India’s inflation surged past the central bank’s target, bolstering a view that interest rates may rise earlier than expected and offering little relief to battered bond markets. Consumer prices rose 4.9 percent in November from a year earlier as food and fuel costs surged, the Statistics Ministry said in a statement on Tuesday. That’s the fastest pace in 15 months and exceeds all estimates in a Bloomberg survey, pushing the yield on the 10-year sovereign bond to the highest since July 2016 when markets reopened on Wednesday. “Bond prices are suggesting a rate hike is almost a done deal,” said Suyash Choudhary, Mumbai-based head of fixed income at IDFC Asset Management in Mumbai. “How soon you expect a rate hike, that’s what you have to ask.” Economists at Rabobank forecast an increase as early as the second quarter of 2018 even as IDFC Asset’s Choudhary predicts a “prolonged pause.” The view dashes lingering hope for easing from government advisers seeking to spur below-potential growth, and may come as a blow to Prime Minister Narendra Modi whose party faces a close contest in elections in his home state on Thursday.
Investors will get an insight into the Reserve Bank of India’s thinking when it publishes minutes of its latest meeting on Dec. 20. By then, they’ll also have clarity on public opinion about Modi’s policies, because state election results are due Dec. 18. Factory output rose 2.2 percent on year in October, another set of data showed Tuesday, less than the 2.9 percent survey estimate. The numbers highlight persisting signs of weakness, which Bloomberg economist Abhishek Gupta said raises concern about “stagflation.”
ICRA Ltd. said India’s core inflation recorded a broad-based uptick to an eight-month high of 4.9 percent in November, from 4.6 percent in October. The yield on the 10-year sovereign bond rose 6 basis points to 7.25 percent as of 9:09 a.m. in Mumbai, and the rupee fell 0.2 percent to 64.51 a dollar. RBI Governor Urjit Patel left the benchmark repurchase rate at 6 percent last week and reiterated commitment “to keeping headline inflation close to 4 percent on a durable basis.” He’s betting that previous cuts and a $32 billion recapitalization plan for state-run banks will help jumpstart lending, boost growth and possibly narrow a yawning output gap in 2018. That’s in line with forecasts from Goldman Sachs Group Inc., which is calling for three rate increases by mid-2019 as growth and inflation picks up.
Steeper & Faster
Rabobank sees tightening that is steeper and faster. “The RBI will continue to raise rates until it reaches 7.25 percent in the second quarter of 2019,” said Hugo Erken, senior economist at Rabobank in The Netherlands.
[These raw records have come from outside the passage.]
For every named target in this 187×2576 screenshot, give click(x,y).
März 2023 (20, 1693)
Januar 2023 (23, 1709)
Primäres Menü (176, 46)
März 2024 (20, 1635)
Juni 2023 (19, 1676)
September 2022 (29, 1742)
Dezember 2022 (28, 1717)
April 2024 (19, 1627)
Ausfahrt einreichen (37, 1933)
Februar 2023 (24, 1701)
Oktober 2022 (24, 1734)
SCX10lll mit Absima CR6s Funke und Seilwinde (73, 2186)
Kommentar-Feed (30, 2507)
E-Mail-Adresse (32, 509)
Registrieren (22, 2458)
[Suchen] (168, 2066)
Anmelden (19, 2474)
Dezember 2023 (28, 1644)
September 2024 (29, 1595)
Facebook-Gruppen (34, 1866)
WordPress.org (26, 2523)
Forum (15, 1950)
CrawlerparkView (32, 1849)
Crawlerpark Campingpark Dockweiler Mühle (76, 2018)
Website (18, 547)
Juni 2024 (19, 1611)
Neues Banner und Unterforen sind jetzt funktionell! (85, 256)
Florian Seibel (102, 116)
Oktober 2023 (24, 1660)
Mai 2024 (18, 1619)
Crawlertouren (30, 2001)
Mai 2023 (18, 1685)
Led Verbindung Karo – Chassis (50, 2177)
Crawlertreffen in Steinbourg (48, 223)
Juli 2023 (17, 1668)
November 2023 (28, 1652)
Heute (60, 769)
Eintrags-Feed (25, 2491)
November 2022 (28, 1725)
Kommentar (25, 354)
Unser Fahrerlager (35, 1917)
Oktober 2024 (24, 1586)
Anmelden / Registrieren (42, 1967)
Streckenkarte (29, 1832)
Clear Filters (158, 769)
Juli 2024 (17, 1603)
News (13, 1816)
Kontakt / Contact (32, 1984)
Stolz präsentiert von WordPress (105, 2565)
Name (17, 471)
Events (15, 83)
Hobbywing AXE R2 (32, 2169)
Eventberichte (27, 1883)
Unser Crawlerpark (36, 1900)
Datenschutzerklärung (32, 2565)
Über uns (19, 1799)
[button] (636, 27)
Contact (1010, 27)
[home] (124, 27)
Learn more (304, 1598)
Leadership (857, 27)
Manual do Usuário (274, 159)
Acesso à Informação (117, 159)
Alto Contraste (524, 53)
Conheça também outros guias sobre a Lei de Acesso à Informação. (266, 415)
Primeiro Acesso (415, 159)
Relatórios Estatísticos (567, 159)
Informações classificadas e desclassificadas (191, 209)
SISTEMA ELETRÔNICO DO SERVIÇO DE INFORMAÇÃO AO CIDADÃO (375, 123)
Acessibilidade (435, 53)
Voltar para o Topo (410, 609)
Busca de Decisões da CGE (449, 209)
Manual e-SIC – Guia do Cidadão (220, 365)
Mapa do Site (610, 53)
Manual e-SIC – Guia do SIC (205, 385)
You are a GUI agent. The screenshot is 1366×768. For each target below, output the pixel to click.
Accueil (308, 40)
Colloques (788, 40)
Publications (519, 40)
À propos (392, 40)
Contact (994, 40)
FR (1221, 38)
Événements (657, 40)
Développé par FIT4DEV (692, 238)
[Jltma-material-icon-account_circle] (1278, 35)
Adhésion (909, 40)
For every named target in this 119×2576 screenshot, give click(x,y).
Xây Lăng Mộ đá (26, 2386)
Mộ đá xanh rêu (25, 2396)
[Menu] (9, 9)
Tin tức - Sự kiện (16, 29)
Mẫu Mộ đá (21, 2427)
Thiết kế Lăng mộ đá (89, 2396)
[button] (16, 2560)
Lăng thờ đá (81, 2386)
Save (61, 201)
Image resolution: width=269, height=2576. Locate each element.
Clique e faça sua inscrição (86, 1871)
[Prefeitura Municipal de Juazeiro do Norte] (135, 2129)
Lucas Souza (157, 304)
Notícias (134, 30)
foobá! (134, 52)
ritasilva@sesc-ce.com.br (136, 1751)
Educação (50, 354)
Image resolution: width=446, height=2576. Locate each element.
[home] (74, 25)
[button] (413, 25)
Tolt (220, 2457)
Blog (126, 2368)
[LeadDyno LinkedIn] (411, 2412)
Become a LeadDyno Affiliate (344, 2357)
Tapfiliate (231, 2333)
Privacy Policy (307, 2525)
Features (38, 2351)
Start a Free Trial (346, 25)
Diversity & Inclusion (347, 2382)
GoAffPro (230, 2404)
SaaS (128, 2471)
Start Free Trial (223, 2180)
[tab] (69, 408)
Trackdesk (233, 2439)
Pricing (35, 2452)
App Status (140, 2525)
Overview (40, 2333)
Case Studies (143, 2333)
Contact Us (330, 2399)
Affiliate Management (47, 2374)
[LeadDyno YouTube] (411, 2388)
However, some economists such as Shubhada Rao at Yes Bank Ltd. in Mumbai predict food costs will ease in the months ahead. The RBI is due to next review policy over Feb. 6-7 and swap traders are pricing in a 48 percent probability of an interest-rate increase with a 52 percent chance of a hold. “There is an upside risk to inflation from here on and that will be disappointing for bond markets,” said Madhavi Arora, an economist at Kotak Mahindra Bank Ltd. “For the RBI, we expect them to be relatively hawkish, but do not think they will hike rates just yet.”